The files are stored to disk as “file.1″, “file.2″, etc. For each of the files a meta file is created containing the flow information, file name, size, etc. Example:

TIME: 01/27/2010-17:41:11.579196
PCAP PKT NUM: 2847035
DST PORT: 56207
FILENAME: /msdownload/update/software/defu/2010/01/mpas-fe_7af9217bac55e4a6f71c989231e424a9e3d9055b.exe
MAGIC: PE32+ executable for MS Windows (GUI) Mono/.Net assembly
SIZE: 5204


The file extraction is for HTTP only currently, and works on top of our HTTP parser. As the HTTP parser runs on top of the stream reassembly engine, configuration parameters of both these parts of Suricata affect handling of files.

The stream engine option “stream.reassembly.depth” (default 1 Mb) controls the depth into a stream in which we look. Set to 0 for no limit.
The libhtp options request-body-limit and response-body-limit control how far into a HTTP request or response body we look. Again set to 0 for no limit. This can be controlled per HTTP server.

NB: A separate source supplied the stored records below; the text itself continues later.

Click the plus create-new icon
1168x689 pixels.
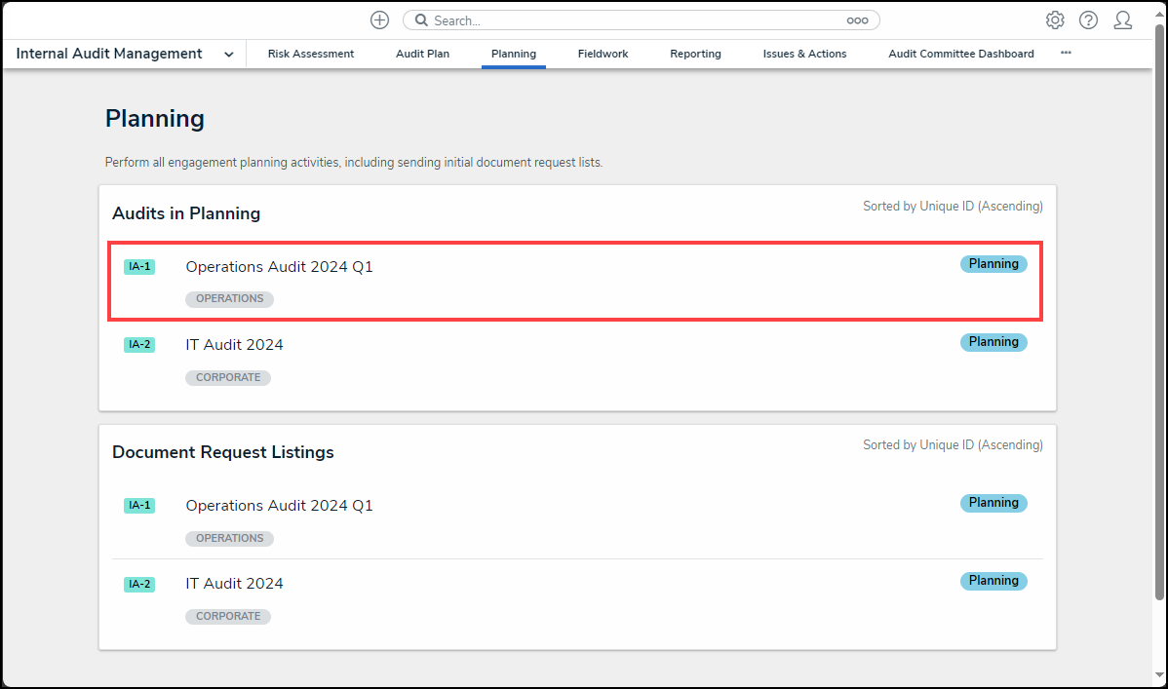coord(379,20)
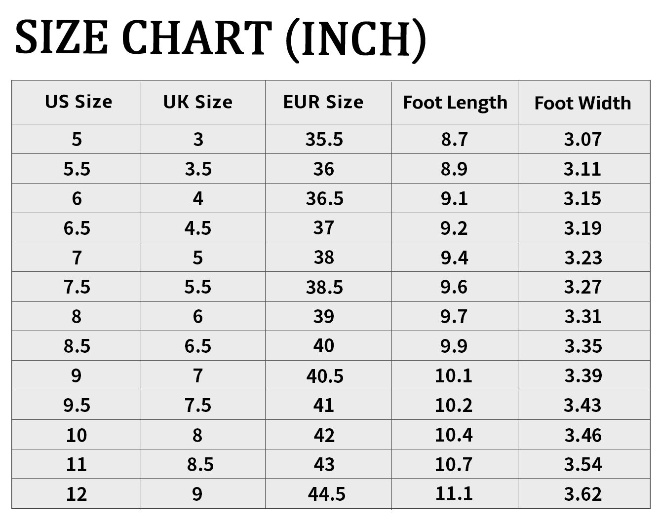Image resolution: width=660 pixels, height=520 pixels.
Task: Click the SIZE CHART (INCH) title
Action: pyautogui.click(x=220, y=37)
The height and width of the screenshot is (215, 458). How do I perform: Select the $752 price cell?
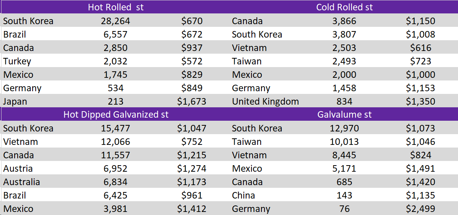coord(192,142)
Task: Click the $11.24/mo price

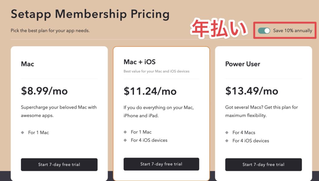Action: pos(150,91)
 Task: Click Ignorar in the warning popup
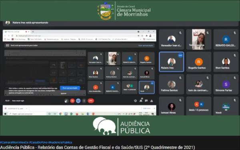tap(64, 93)
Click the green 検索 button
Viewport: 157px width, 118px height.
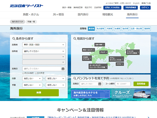click(39, 93)
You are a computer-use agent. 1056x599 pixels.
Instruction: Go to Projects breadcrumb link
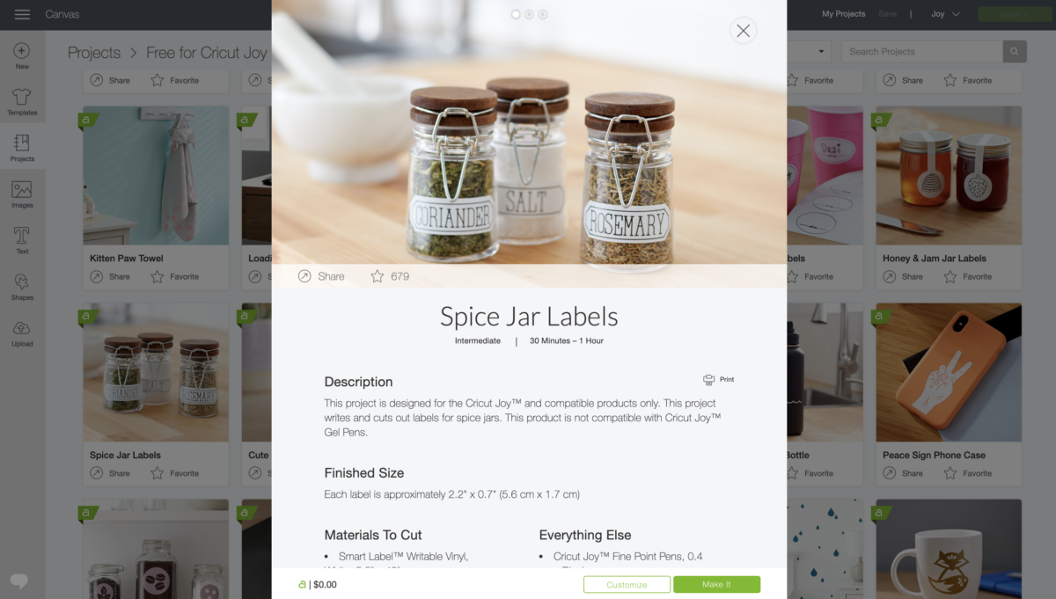[94, 53]
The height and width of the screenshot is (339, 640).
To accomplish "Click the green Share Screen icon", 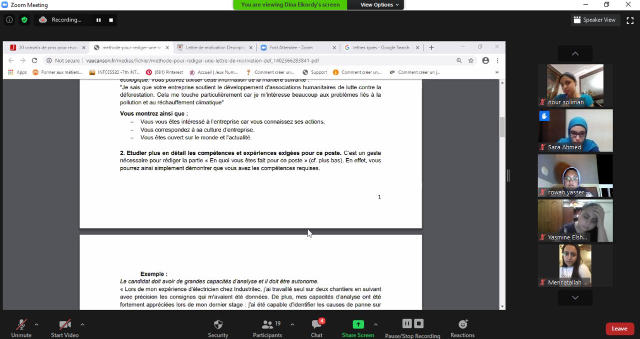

The file handling is fully streaming, so it’s very efficient. Nonetheless there will be an overhead for the extra parsing, book keeping, writing to disk, etc. Memory requirements appear to be limited as well. Suricata shouldn’t keep more than a few kb per flow in memory.


Lack of limits is a limitation. For file storage no limits have been implemented yet. So it’s easy to clutter your disk up with files. Example: 118Gb enterprise pcap storing just JPG’s extracted 400.000 files. Better use a separate partition if you’re on a life link.

Future work

Apart from stabilizing this code and performance optimizing it, the next step will be SMTP file extraction. Possibly other protocols, although nothing is set in stone there yet.